■ **TRY IT**
In the entries below, every line that contains "badge" must be located and copied.

[Stored records]
== Segment start ==
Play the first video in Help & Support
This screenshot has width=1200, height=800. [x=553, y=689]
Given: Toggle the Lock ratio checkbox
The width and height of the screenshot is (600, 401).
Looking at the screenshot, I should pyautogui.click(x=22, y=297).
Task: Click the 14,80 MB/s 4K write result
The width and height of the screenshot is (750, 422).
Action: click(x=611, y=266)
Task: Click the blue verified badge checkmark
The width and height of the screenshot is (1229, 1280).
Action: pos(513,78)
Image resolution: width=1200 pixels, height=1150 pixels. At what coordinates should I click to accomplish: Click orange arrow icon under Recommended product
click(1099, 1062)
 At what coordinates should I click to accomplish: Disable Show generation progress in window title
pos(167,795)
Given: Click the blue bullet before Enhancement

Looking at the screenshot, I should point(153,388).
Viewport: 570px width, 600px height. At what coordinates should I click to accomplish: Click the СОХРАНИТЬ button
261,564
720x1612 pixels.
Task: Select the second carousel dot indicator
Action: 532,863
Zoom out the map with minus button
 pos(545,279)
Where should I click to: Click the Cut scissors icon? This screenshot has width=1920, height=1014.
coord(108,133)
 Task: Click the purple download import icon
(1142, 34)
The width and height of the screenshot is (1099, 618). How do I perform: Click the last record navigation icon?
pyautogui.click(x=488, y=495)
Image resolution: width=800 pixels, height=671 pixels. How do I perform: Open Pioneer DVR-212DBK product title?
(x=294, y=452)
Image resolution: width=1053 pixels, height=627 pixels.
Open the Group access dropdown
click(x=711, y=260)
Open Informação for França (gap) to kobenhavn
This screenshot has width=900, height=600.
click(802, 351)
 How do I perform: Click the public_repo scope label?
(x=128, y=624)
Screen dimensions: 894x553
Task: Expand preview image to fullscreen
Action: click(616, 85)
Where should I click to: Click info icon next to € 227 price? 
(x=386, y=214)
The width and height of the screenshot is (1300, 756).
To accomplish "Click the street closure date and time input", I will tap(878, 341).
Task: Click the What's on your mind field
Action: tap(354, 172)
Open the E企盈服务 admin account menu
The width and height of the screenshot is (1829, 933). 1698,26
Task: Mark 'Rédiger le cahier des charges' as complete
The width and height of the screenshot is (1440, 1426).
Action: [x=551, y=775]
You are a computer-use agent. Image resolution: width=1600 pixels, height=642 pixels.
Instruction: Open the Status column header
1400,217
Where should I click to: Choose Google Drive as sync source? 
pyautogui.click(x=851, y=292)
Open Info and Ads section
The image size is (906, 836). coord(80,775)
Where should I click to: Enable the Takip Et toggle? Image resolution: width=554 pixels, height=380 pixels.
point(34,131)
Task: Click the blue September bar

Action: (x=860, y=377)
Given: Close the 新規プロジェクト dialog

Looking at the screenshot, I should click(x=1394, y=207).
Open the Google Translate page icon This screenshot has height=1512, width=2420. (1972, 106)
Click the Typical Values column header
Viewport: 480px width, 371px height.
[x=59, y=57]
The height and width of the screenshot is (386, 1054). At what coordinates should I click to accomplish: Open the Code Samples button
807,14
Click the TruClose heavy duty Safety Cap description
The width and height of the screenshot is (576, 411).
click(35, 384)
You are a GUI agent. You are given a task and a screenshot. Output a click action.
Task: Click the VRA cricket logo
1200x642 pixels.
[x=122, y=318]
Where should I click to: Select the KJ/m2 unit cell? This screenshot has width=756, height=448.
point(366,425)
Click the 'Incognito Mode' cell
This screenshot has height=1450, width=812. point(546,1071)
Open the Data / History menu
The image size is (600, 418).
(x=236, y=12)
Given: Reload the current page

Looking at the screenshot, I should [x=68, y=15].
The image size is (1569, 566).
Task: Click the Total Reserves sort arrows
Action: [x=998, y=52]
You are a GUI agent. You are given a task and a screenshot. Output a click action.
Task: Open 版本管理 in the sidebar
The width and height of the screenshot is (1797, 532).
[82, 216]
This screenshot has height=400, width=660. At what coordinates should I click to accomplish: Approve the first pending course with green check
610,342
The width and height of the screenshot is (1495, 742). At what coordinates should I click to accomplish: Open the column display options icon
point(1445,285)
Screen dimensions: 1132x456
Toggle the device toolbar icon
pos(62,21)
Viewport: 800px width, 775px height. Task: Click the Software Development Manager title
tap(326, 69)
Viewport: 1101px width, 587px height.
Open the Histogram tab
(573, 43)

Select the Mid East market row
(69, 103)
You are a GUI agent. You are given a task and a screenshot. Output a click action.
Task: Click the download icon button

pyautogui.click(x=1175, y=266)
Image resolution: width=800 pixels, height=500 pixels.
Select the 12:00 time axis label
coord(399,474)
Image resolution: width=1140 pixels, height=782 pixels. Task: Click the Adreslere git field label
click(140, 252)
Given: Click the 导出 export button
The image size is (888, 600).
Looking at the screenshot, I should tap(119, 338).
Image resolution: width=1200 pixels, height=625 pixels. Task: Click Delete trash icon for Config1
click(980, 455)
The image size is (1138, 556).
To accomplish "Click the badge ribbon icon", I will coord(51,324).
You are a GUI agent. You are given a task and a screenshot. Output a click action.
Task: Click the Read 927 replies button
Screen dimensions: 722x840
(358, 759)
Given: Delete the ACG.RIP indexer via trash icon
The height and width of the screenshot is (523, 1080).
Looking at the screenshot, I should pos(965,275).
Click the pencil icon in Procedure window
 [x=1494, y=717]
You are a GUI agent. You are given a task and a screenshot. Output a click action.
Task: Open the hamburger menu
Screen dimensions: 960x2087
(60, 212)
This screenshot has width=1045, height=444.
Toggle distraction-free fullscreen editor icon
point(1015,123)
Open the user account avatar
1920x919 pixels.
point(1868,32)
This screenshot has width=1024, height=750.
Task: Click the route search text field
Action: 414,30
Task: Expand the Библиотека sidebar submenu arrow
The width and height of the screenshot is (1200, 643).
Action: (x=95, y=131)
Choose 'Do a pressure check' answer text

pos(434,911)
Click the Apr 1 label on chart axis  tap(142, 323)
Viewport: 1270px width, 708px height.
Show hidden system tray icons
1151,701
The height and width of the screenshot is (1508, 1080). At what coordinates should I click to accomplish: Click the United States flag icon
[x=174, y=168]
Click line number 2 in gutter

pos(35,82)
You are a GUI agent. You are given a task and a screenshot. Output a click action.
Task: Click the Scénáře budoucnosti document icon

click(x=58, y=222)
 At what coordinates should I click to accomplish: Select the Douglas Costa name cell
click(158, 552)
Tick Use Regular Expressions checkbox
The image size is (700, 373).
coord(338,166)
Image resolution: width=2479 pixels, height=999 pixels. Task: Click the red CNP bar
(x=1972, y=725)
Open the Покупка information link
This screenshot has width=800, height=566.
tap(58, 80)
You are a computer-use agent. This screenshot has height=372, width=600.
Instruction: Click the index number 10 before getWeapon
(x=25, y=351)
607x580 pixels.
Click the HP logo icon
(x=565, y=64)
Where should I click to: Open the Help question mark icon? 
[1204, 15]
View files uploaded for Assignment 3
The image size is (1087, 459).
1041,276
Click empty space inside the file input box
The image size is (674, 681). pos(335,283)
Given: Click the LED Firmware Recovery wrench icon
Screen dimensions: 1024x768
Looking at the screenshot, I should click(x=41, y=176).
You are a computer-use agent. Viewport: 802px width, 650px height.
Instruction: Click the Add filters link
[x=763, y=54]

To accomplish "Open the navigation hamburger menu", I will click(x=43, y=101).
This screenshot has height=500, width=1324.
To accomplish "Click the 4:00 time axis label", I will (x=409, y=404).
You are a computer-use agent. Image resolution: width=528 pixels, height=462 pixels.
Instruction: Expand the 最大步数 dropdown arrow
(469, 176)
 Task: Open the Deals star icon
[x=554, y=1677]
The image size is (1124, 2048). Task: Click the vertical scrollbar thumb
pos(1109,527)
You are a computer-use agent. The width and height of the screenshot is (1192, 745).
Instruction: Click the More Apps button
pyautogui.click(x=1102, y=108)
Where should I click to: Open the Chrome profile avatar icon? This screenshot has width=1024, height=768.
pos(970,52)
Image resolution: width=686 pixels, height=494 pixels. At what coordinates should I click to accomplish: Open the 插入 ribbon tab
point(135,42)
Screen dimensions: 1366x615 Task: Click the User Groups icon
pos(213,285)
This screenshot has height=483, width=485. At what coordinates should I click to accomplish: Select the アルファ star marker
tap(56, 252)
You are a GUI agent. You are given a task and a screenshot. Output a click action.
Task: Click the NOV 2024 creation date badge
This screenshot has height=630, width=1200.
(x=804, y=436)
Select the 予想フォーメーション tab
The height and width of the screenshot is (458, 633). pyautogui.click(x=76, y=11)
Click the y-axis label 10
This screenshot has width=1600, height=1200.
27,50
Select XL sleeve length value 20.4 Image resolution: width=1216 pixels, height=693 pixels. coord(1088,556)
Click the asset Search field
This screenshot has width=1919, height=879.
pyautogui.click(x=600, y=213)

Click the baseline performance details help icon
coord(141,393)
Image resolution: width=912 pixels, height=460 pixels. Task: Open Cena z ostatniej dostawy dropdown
== Segment end ==
■ **OUTPUT OF THE TASK**
Task: Click the blue verified badge checkmark
To accomplish "Click the badge ribbon icon", I will coord(51,324).
Task: Click the NOV 2024 creation date badge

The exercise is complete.